Trying to kill informers is absolutely routine in the mafia, or indeed, for gangs of any kind. The reason people call such talk “conspiracy theories” when it comes to Epstein is that his friends are WASPs and Jews, not Italians and Mexicans. But WASPs and Jews are human too. They want to protect themselves. Famous politicians, unlike gangsters, don’t have full-time professional hit men on their staffs, but that’s just common sense—politicians rarely need hit men, so it makes more sense to hire them on a piecework basis than as full-time employees. How would they find hit men? You or I wouldn’t know how to start, but it would be easy for them. Rich powerful people have bodyguards. Bodyguards are for defense, but the guys who do defense know guys who do offense. And Epstein’s friends are professional networkers. One reporter said of Ghislaine Maxwell, “Her Rolodex would blow away almost anyone else’s I can think of—probably even Rupert Murdoch’s.” They know people who know people. Maybe I’m six degrees of separation from a mafia hit man, but not Ghislaine Maxwell. I bet she knows at least one mafioso personally who knows more than one hit man.

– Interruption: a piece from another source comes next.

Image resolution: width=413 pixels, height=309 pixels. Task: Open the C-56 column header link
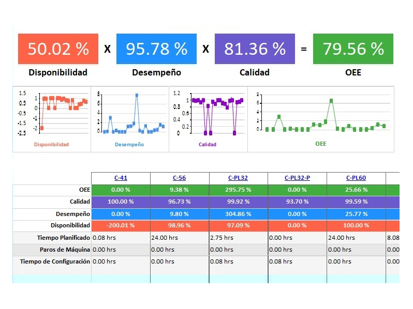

In light of this, it would be very surprising if someone with a spare $50 million to spend to solve the Epstein problem didn’t give it a try. A lot of people can be bribed for $50 million. Thus, we should have expected to see bribery attempts. If none were detected, it must have been because prison workers are not reporting they’d been approached.

Some people say that government incompetence is always a better explanation than government malfeasance. That’s obviously wrong— when an undeserving business gets a contract, it’s not always because the government official in charge was just not paying attention. I can well believe that prisons often take prisoners off of suicide watch too soon, have guards who go to sleep and falsify records, remove cellmates from prisoners at risk of suicide or murder, let the TV cameras watching their most important prisoners go on the blink, and so forth. But that cuts both ways. Remember, in the case of Epstein, we’d expect a murder attempt whether the warden of the most important federal jail in the country is competent or not. If the warden is incompetent, we should expect that murder attempt to succeed. Murder becomes all the more plausible. Instead of spending $50 million to bribe 20 guards and the warden, you just pay some thug $30,000 to walk in past the snoring guards, open the cell door, and strangle the sleeping prisoner, no fancy James Bond necessary. Or, if you can hire a New York Times reporter for $30,000 (as Epstein famously did a couple of years ago), you can spend $200,000 on a competent hit man to make double sure. Government incompetence does not lend support to the suicide theory; quite the opposite.

Now to my questions.

  1. Why is nobody blaming the Florida and New York state prosecutors for not prosecuting Epstein and others for statutory rape?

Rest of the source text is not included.